Real Life Stories – Douglas Graham
When, as I do, you spend your free time studying violence whilst living a fairly safe and incident-free life, it’s easy to start seeing the whole thing as an academic subject, and forget that it’s a reality to hundreds of thousands people all across the world each and every day.
To try and keep this blog relevant and practical, each month I’m going to share with you one of those stories. We’ll feature a true, personal account of everyday encounters with aggression and violence, submitted by our readers. Some will be funny, some will be scary, some will be almost non-events – but all can be learned from. If you have a story you would like to share with the world, email me on our Facebook page, here.
The first of these accounts comes from Douglas Graham:
“When arriving back at the shop after a removals job. I spotted a guy coming out the 2nd hand shop holding a stereo. As he looked like a junkie out his nut, I asked the shop attendant if anyone had bought the stereo, she replied no. In my non-existent wisdom I pursued the guy and snatched the stereo back off him. He spun round and started mumbling at me. I told him ‘your busted mate, leave it at that and so will I’ I made some distance turned and went back and replaced the stereo.

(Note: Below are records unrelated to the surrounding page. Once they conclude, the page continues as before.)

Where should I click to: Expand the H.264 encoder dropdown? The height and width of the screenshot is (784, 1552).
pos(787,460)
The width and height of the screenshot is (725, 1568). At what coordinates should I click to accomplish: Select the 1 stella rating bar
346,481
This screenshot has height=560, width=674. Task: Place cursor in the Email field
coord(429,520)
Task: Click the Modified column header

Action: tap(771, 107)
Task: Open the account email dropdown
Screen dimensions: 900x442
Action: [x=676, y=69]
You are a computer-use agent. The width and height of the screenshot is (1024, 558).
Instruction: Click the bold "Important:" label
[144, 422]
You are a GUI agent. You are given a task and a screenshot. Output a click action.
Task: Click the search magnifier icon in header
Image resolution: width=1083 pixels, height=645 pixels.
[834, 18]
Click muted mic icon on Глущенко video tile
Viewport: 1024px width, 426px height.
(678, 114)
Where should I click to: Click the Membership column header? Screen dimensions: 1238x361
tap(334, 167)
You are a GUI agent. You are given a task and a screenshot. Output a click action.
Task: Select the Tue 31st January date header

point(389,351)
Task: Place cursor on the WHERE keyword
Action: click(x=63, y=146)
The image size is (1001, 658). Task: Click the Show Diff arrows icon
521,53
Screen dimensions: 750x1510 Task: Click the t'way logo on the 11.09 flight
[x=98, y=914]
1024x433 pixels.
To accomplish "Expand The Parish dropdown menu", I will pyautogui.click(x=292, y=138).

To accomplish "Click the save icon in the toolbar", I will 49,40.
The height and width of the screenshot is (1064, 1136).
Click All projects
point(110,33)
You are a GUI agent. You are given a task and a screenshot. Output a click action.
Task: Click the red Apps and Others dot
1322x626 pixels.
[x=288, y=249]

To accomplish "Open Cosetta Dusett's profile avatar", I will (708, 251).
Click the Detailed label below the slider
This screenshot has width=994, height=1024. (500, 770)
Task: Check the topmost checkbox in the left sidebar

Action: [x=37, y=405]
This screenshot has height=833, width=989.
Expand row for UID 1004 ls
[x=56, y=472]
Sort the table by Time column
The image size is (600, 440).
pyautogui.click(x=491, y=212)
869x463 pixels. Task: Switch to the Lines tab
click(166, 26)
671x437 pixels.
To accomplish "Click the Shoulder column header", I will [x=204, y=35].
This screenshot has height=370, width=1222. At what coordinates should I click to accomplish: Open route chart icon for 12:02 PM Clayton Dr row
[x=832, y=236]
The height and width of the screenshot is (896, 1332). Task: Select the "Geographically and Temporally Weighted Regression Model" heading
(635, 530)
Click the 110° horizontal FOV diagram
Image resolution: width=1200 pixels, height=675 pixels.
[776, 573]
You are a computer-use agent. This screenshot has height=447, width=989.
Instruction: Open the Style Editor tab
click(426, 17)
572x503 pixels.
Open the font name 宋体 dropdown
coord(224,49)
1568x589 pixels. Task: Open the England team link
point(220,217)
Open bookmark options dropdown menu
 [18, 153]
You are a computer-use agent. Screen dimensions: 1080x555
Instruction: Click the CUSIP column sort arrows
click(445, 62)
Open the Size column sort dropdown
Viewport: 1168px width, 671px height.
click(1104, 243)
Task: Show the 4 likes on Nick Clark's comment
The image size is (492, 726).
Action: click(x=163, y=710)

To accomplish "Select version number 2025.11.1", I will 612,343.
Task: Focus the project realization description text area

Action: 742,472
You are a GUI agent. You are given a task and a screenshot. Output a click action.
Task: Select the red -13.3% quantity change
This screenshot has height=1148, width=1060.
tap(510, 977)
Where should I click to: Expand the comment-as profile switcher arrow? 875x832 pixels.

When I came back out he was near the 2nd hand shop and had produced what I later found out to be keys. The shopkeeper (a pensioner) had also decided to come out and give him a piece of her mind at this point. I warned him to stop as I backed myself into the doorway, blocking his entrance to the shop and positioning the shopkeeper and workmate directly behind me(some wisdom remained thankfully).
He was given one final verbal warning before he came within striking distance. I then took it upon myself to throw a stepping double palm strike to the chest. He staggered backward, fell and struck his cranium on the edge of the kerb. His eyes rolled back in his head and he lost consciousness until the police and ambulance arrived. It was one of the scariest moments in my life.”
You might suspect, reading this. That it’s the voice of someone who knows a thing or two about this kind of thing, and you’d be right. Douglas works the doors and is a martial artist and self defense instructor.
Douglas did everything right – the police were called, he protected those weaker than himself, he gave the aggressor warnings and when he did strike him, did so in a way that should incapacitate without serious injury – enough to remove the air from him and create some distance.
What I find so frightening about this is how easy it is, even with training and restraint, to come so close to killing someone a man. I remember similar and tragic story from my youth of a doorman at a local club, who was escorting a drunk out who was causing a bit of trouble. He got caught in the throat by an elbow, just a glancing blow – and died minutes later on the floor. He doorman was 21 years old. The guy that caught him with the elbow was just a drunk kid, not an evil murderer. Imagine what his life is like now, imagine what the doorman’s family are going through – it was just a part time job, some casual pocket money.
Now some of you reading this may have hard the commonly used saying ‘I’d rather be judged by twelve than carried by six’. I can’t tell you how many times I’ve heard self defense ‘experts’ parrot this, meaning they would rather accept the responsibility for their actions than risk death at the hands of the aggressor. It is a more elegant way, perhaps, of saying ‘rather me than him’.
This is a straw-man argument, because the actual risk of encountering a situation where you are genuinely faced with the choice of ‘your life or theirs’ is so low as to not realistically factor in to your decision making process in practically every case of self protection. In almost all circumstances, it is better to explore the path of de-escalation than violence as violence is so unpredictable, so full of risk – even to the experts.
If you are reading this and found yourself nodding in agreement to the ‘judged by twelve than carried by six’ argument, I would ask you this: have you really thought about that? What, in the confusion of a confrontation, you make a mistake? What if you exacerbate things, and make your aggressor more violent? What if in using confrontation you escalate things, force him to raise the stakes and find friends / a weapon? What if he was going for a phone, not a knife? What if you catch him at the wrong angle, he falls and hits his head, and dies?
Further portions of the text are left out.